Global Clean-Wipe

Yea, I know what you mean. Records of a temple listed over 5 million flower bouquets in one month as gifts to the temple. You then have to think about the size of the population and conclude that people must have visited the temple at least twenty times a week. So this must have happen during the harvest celebration. Then you have to realize that the people had to have time to grow the flowers. And then there has to be a value put on the flowers. Flowers are a luxury item of no value and are grown when times are good and there is plenty of food and people are happy.
Cold you be a little less vague?
Here's an awesome podcast on how the fear of death led to some aspects of religion. They stumble into the discussion of it about half way through] But "fear" is only part of the equation, we wouldn't fear death if we didn't love. That's why Ingersoll said “Love is a flower that only grows on the edge of a grave." If we didn't care about our human connections, we wouldn't be bothered when they end. We wouldn't look to create meaning from something that has ceased to be. Religion tries to do that, and ignores that meaning is created by the living. Religion says, "this is what that meant", life says, "take this moment and make something of it."

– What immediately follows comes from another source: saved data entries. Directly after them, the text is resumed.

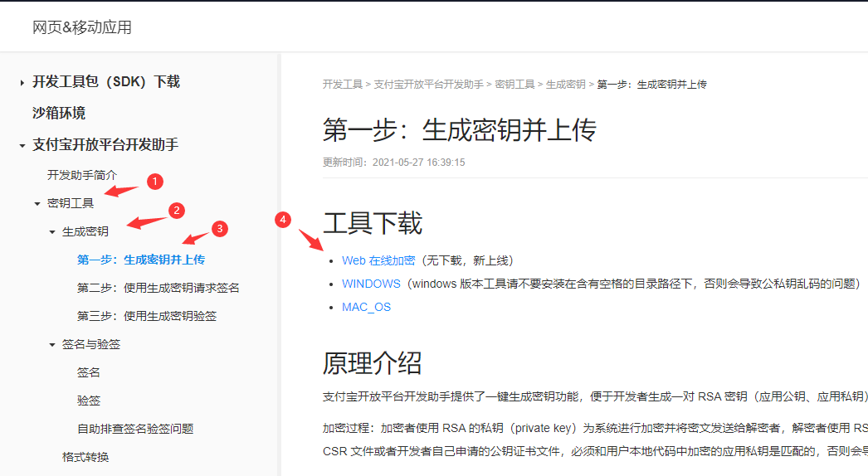This screenshot has width=868, height=476.
Task: Click the WINDOWS tool download link
Action: tap(371, 284)
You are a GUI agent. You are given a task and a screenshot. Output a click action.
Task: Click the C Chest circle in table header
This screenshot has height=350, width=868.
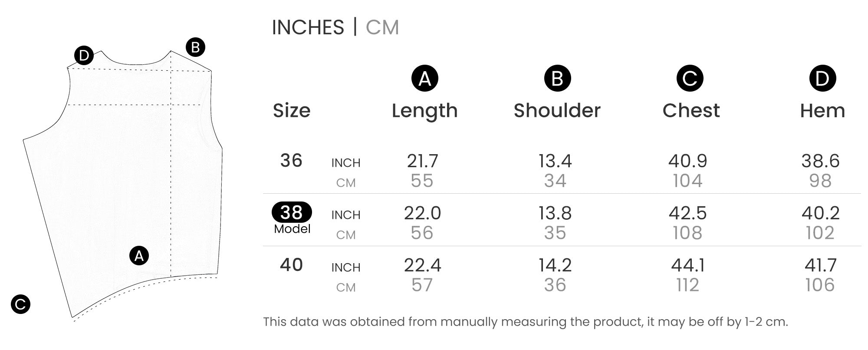pyautogui.click(x=690, y=78)
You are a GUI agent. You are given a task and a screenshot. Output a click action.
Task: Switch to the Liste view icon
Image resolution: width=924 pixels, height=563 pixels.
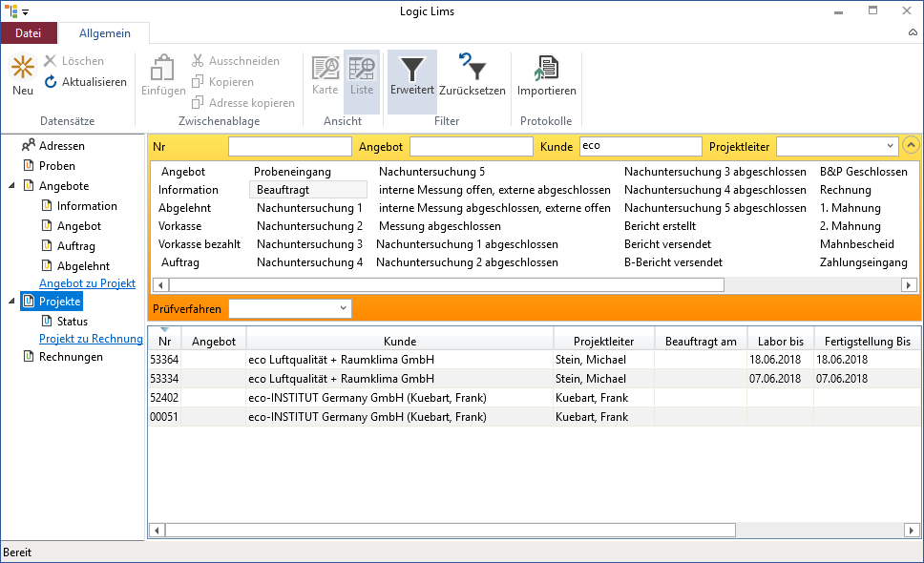tap(362, 70)
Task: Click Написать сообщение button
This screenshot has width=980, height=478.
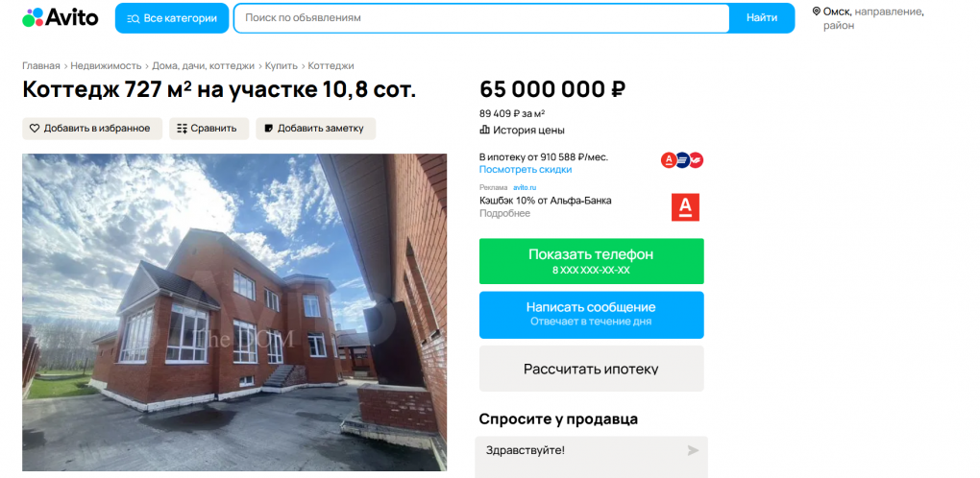Action: [x=591, y=315]
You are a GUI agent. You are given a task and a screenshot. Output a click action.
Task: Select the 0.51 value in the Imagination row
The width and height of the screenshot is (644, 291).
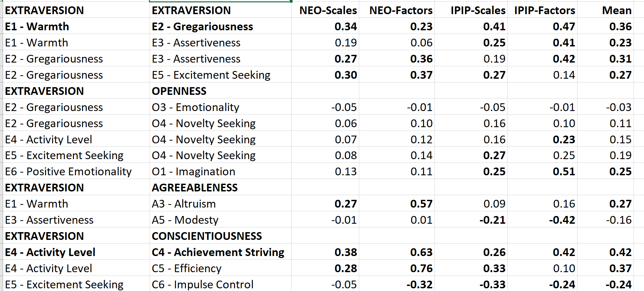tap(564, 172)
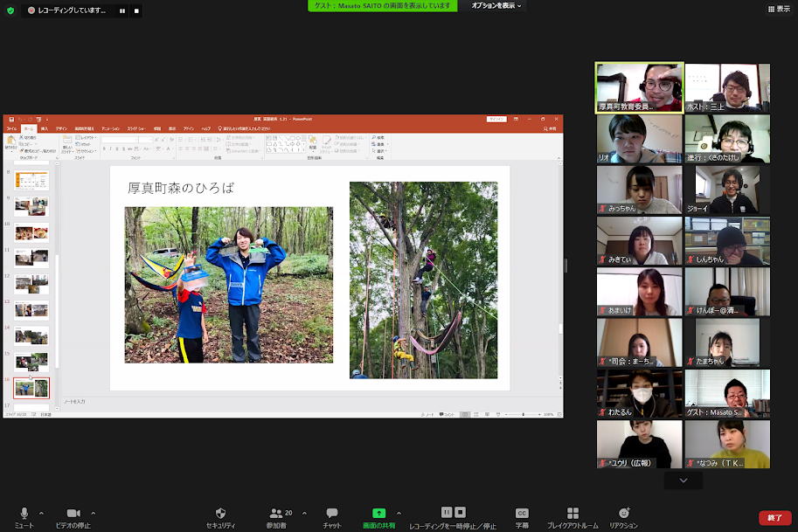Click the red End meeting button

(x=774, y=517)

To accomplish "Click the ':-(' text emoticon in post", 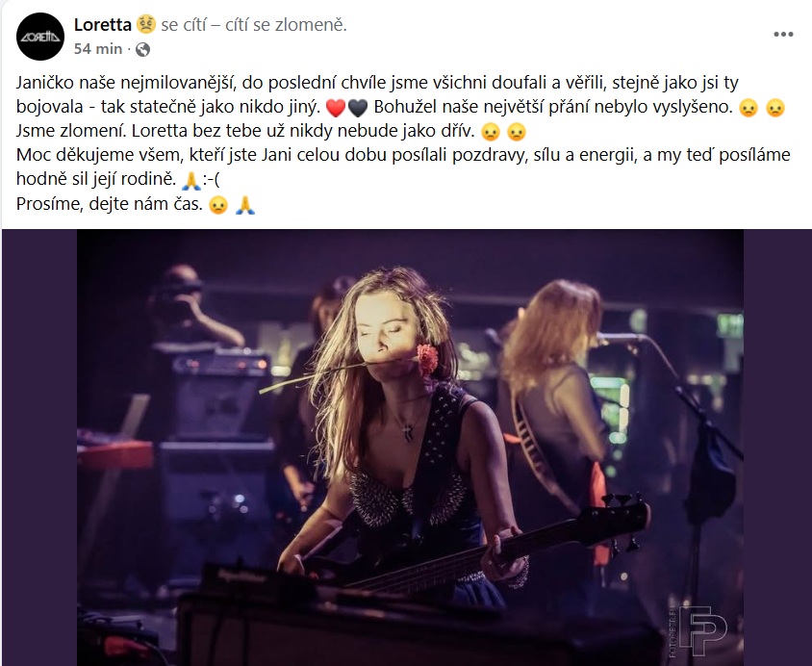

This is kind of a tangent, but do you mean the bolded bit in an absolute sense? I don't know what "absolute sense" means to you, so I can't answer that. The two things are tied together, if you didn't care about a person you wouldn't be bothered when they die, if you didn't care about what you do for others, you wouldn't care about your own death. Ah okay, I think this answers my question. I know that I'd fear my own death even if I didn't care for others, so your comment jumped out at me.